Di ‘pupesco’ le mancava la bellezza. Aveva un fisico esile, un viso un po’ buffo, la voce poco ferma e affatto limpida. Ma proprio a convalida dell’assunto secondo cui non è cosa necessaria al mestiere, sulla scena rivelava doti eccezionali: intuizioni improvvise le permettevano di passare con disinvoltura dalla commedia dialettale alla drammaturgia europea, e dalla farsa napoletana alla sceneggiata patetico-sentimentale, prediletta dalla compagnia itinerante di famiglia.

Nemmeno troppo colta era Pupella, che studiò fino alla seconda elementare. Eppure, col suo istinto di animale da palcoscenico, di palcoscenico conquistò quello di Eduardo nel 1954, quando entrò a far parte della prestigiosa Scarpettiana.

Nel 1959 trionfò con “Sabato, domenica e lunedì”. Già Concetta nel celeberrimo “Natale in casa Cupiello”, riuscì persino a sostituire l’insostituibile Titina in “Filumena Maturano”, e fu il successo nazionale.

Ma la Maggio non voleva chiudersi nei confortanti confini di casa, né farsi limitare dai pur onorevoli schemi della ‘napoletanità’. E poi aveva un carattere forte, un temperamento artistico deciso... Discusse col Maestro e lasciò Napoli e la compagnia.
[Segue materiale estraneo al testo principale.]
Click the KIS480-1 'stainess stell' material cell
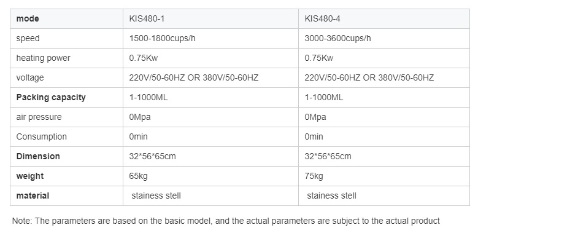586x233 pixels. 210,195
Recitò Testori con Visconti, Patroni Griffi con Patroni Griffi, Brecht con Calenda. Dal 1960 scoprì il cinema (e il cinema scoprì lei): per fortuna la riproducibilità della decima musa sopperisce all’effimero teatro nel restituirci l’eccezionale bravura di un’attrice che ogni tanto il variopinto mondo dello spettacolo sembra aver dimenticato (invece non lo ha fatto...).

Diretta da Amendola, Mastrocinque, Nanni Loy, De Sica, Rossellini, Fellini, Zampa, ha trovato spazio in tante di quelle storie, vissuto tante di quelle vite... Delle scene memorabili di cui è stata protagonista si fatica a tenere il conto.

Sua è la faccia della mamma di Titta, che in “Amarcord” parla con l’accento romagnolo di Ave Ninchi, ed è lei la popolana disperata che veglia il figlio morto ne “Le quattro giornate di Napoli”. Ed è la vedova piangente de” Il Medico dei pazzi”, presa in giro da Totò per la fascia con su scritto “soltanto lui”; la paziente de “Il Medico della Mutua”, la Maria di “Nuovo Cinema Paradiso”.

In “Sabato, domenica e lunedì” di Lina Wertmüller, 1990, c’è di nuovo Pupella, oramai ottantenne. Non è Rosa, certo, ché il ruolo scritto per lei da Eduardo anni prima calzava meglio a una già matura Sofia Loren (e Luca De Filippo ereditava per diritto di famiglia il personaggio del padre), ma è immensa lo stesso nella scena della lite in macelleria, quando difende la sacra ricetta del proverbiale ragù. Si poteva girare “Sabato, domenica e lunedì” senza Pupella?

Nata nel 1910 nei camerini di un teatro, si spense oggi dieci anni or sono, mancando per un soffio il traguardo dei novanta.
 
Nella memoria collettiva nazionale, Concetta, la moglie di Luca Cupiello, quella che sveniva perché “nun ne pozzo cchiù! [...] ‘sta casa è caruta tutta ‘nguollo a me!...”, ha il viso da pulcino e la voce strana e tremula di questo indiscusso mostro sacro della scena.